People with atypical development tend to almost inevitably get higher IQ scores as they age, given a good environment and appropriate education.
That is because IQ tests are normed to neurotypical development.
Okay, imagine a line graph, with developmental milestones on one axis, and age on the other axis; and have NT development as a straight diagonal line--typical kids, getting their skills at the typical rate. That's the "100 IQ" that you're going to be comparing the atypical kids to. Now take a gifted NT kid. His line is more steep because his development is faster; he does things earlier. The slope of a delayed NT kid doesn't rise as fast. But both the gifted and delayed kids will have straight lines, so that the ratio of where they are compared to the average kid can be used to denote their IQs.
Not so much with autism. Our developmental lines are curved, not straight. Sometimes we develop faster than the NT average kid; sometimes slower. Sometimes the line even goes down instead of up, and they call that "regression" (and give a diagnosis of CDD, in the obvious cases).

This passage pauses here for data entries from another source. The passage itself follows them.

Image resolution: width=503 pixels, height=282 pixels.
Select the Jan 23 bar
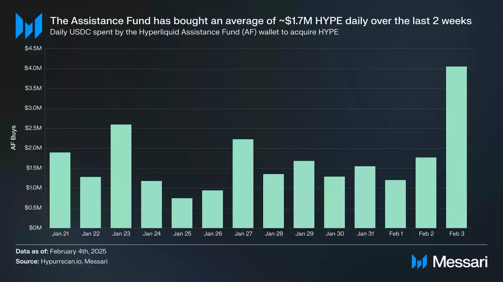(121, 176)
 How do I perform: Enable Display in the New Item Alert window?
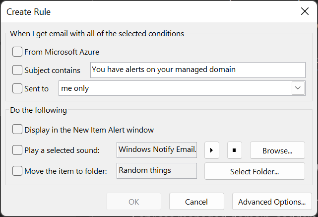point(17,130)
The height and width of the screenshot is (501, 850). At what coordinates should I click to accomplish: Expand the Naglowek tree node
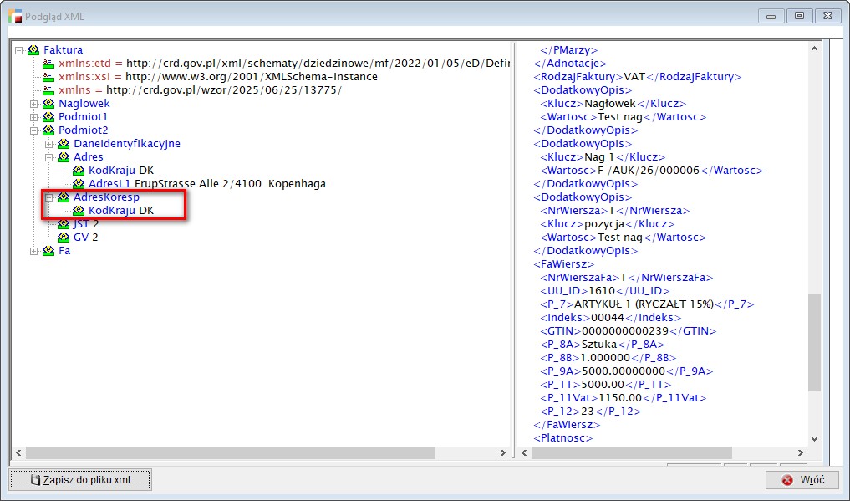pos(34,104)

Sometimes there's a plateau, keeping the same skills for a while. Sometimes we get it all at once, and there's a vertical jump in the line. Autistic development is all over the board, sometimes unpredictable, sometimes just unusual. If you measure an autistic child's IQ, you're assuming that he must have a straight-line developmental path, like a neurotypical child does; but he almost certainly doesn't. For that matter, he probably has separate developmental paths for separate skills; he may be way below average for one skill, way above for another, average in a third; catching up in one while falling behind in another. That is very normal for someone with autism. Quite simply, we don't grow the same way non-autistic people do and our IQs aren't static because they're measured in comparison to people who don't develop the same way we do.
BTW, while I'm referring to kids because it's kids' development that's most obvious, this does continue into adulthood. Even NT adults don't stop developing when they hit 18; autistic ones even more so.